Nova turnê a partir de janeiro
Se parece estranho ter T.I. e Martina McBride trabalhando na mesma canção, bem, também pareceu para eles. "T.I. não conhecia nenhuma canção de Martina e vice-versa, mas os filhos dela conhecem. Eu senti que não seria bacana colocar uma cantora country cheia de classe com um rapper para que as pessoas dissessem: 'oh, ele colocou uma cantora country com um rapper na canção', mas sim porque funciona".

Kid Rock - "Care"


Quanto a Seger, isso não aconteceu sem que Rock suasse um pouco. "Eu telefonei e ele adorou a canção, e não tive notícias dele por três semanas. Achei que ele tinha ficado com dúvidas e não queria me dizer. Então ele finalmente me ligou em um sábado e disse: 'ei, posso ir ao estúdio para fazer minha parte daquela canção?' Ele veio, e eu parecia um garotinho. Lá estava Bob Seger tocando piano em uma das minhas canções".

Rock também dividirá "Born Free" com as plateias dos shows, é claro. Ele cairá na estrada em meados de janeiro, começando por um show de estádio no Ford Field de Detroit para celebrar seu 40º aniversário. Até lá, ele espera, "Born Free" terá tido uma chance de ter sido absorvido pelos fãs, permitindo a ele apresentar um tipo diferente de show do que os apresentados anteriormente.
◇ ◇ ◇ ◇ ◇
OBJETIVOS:
a) Responda, com base no trecho sobre Kid Rock:
(i) Depois de telefonar, por quanto tempo Rock ficou sem notícias de Seger?
(ii) Em que dia da semana Seger finalmente ligou de volta?
(iii) Em que local será o show que abre a turnê?
b) No trecho sobre Kid Rock, por que Rock espera que os fãs já tenham absorvido "Born Free" até o início da turnê?
c) Prolongue o trecho sobre a nova turnê de Kid Rock, começando logo após a última frase.
A listagem não tem relação com o trecho sobre Kid Rock.

DADOS BRUTOS:
◇ ◇ ◇ ◇ ◇
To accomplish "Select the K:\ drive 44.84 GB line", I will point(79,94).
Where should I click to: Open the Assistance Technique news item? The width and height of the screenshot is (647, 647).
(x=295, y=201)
◇ ◇ ◇ ◇ ◇
RESULTADOS POR TAREFA:
a)
(i) Por três semanas.
(ii) Em um sábado.
(iii) No Ford Field, em Detroit.

b) Porque isso lhe permitiria apresentar um tipo de show diferente dos que fez anteriormente.

c)
"Sempre subi no palco para mostrar minha música apenas. Talvez tenha usado alguns panos de fundo e vídeos, mas só. Desta vez minha ideia é: 'eu tenho a música, agora me permita dar às pessoas algo para ver'. Estamos tentando criar este cenário onde é possível acender as chamas e aparecer strippers para 'Bawitdaba' e 'So Hott', mas onde também possa chegar em 'Care' e 'Amen' e apresentar um set acústico no meio com nosso lado country".

Kid Rock diz que quer apenas conduzir as pessoas por esta jornada musical em uma noite. "É algo difícil de planejar. Isso está nos forçando a ser criativos e pensar".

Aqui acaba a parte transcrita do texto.